## Descrizione esercizio
Secondo il brano sul biologico, perché i prodotti biologici importati finiscono spesso per essere venduti come tricolori? Rispondi in una o due frasi.

## Brano scelto
╔══

Biologico, troppi prodotti stranieri venduti come tricolori, un danno anche per il made in Varese
Colombo: “Il rischio è che l’invasione di prodotto estero a basso costo finisca per mettere all’angolo la qualità prodotta a Varese e in Italia, servono più informazione e tutela per imprese e consumatori”
Fermare la concorrenza sleale delle importazioni a basso costo e valorizzare il vero prodotto tricolore sono le condizioni fondamentali per costruire filiere biologiche dal campo alla tavola. I record del bio italiano, infatti, sono minacciati dall’aumento spropositato delle importazioni di prodotti biologici dall’estero, cresciute del 40% nel 2023, in controtendenza rispetto al dato dell’Unione Europea. Prodotti che non assicurano la stessa qualità e sicurezza di quelli nazionali ma che finiscono spesso per essere venduti come tricolori grazie alla mancanza di un’etichettatura d’origine riconoscibile.

╚══

[Dati di origine]
╔══

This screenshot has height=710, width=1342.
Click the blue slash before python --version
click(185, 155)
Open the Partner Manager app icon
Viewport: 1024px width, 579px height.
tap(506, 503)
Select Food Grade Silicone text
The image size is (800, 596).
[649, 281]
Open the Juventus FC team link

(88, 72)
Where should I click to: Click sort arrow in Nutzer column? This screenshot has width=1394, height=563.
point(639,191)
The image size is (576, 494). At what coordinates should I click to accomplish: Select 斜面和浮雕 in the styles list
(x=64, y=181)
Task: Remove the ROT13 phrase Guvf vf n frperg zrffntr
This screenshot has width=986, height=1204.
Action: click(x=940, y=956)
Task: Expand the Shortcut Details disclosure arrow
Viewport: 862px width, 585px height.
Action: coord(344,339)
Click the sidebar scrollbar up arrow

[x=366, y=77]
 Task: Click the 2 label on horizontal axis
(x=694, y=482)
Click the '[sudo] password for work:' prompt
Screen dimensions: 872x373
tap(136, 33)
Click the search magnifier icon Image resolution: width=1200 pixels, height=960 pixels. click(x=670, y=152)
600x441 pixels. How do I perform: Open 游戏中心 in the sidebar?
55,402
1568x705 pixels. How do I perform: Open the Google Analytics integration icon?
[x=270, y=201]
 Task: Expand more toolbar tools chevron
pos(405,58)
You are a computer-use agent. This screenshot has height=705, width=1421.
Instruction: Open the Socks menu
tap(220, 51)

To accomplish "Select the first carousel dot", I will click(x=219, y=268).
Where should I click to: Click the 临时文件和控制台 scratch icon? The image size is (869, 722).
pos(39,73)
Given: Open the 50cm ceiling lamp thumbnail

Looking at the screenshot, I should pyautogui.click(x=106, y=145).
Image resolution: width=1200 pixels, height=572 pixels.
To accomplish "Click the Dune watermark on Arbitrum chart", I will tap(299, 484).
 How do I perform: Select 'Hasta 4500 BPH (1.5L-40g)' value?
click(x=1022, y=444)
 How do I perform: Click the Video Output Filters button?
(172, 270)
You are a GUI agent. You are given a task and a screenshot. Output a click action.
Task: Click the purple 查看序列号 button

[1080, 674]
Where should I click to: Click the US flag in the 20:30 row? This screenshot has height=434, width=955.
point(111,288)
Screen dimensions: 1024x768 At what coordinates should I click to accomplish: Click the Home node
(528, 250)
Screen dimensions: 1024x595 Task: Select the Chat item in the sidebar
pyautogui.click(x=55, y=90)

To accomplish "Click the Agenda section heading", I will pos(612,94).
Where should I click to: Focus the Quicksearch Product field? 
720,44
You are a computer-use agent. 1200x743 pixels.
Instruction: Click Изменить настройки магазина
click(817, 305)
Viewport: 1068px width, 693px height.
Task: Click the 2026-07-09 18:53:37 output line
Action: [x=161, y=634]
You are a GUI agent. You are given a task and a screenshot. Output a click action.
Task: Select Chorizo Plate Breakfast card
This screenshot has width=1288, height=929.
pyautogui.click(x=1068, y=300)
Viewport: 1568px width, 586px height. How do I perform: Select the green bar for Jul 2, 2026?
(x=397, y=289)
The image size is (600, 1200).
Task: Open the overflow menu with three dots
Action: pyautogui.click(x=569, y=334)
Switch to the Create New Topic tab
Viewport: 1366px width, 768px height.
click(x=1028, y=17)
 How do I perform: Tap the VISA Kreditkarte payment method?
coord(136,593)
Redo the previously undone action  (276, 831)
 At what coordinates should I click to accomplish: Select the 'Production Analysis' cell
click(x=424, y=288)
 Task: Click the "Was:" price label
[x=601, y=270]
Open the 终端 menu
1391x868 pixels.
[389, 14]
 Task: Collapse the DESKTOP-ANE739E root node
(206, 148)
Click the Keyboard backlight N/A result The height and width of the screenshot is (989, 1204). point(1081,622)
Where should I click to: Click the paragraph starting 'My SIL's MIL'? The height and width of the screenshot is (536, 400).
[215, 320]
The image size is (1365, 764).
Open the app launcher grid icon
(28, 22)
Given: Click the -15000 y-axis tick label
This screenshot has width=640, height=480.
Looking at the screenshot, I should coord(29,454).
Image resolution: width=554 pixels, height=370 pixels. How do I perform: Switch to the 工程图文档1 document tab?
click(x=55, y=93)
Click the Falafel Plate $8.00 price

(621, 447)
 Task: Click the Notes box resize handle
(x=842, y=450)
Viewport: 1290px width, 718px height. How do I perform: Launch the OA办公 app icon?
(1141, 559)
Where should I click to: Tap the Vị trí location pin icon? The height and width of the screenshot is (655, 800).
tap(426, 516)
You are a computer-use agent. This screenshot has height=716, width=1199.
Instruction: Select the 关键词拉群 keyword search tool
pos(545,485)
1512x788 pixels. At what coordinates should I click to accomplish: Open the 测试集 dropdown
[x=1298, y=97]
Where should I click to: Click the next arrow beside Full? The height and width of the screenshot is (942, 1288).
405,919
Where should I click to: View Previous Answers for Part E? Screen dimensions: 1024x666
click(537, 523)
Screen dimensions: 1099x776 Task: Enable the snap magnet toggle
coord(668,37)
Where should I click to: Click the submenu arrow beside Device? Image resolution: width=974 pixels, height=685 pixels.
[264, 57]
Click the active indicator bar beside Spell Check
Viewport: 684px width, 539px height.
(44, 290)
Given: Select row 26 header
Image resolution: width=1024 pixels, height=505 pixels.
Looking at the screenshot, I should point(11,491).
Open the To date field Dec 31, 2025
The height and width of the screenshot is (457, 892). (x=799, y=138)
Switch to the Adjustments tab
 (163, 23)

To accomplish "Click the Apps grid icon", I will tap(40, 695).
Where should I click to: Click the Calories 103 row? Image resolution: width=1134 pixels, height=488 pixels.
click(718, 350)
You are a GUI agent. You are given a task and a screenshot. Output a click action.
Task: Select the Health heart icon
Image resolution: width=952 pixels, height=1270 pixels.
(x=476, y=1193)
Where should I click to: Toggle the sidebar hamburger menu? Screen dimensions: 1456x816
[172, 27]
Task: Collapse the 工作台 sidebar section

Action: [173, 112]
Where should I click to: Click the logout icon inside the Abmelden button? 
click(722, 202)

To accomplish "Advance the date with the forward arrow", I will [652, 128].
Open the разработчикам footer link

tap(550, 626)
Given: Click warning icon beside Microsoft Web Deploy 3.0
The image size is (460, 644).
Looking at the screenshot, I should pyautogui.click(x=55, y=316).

╚══

## Esercizio svolto
Succede perché manca un'etichettatura d'origine riconoscibile. Per questo prodotti esteri che non assicurano la stessa qualità e sicurezza di quelli nazionali vengono spesso venduti come italiani.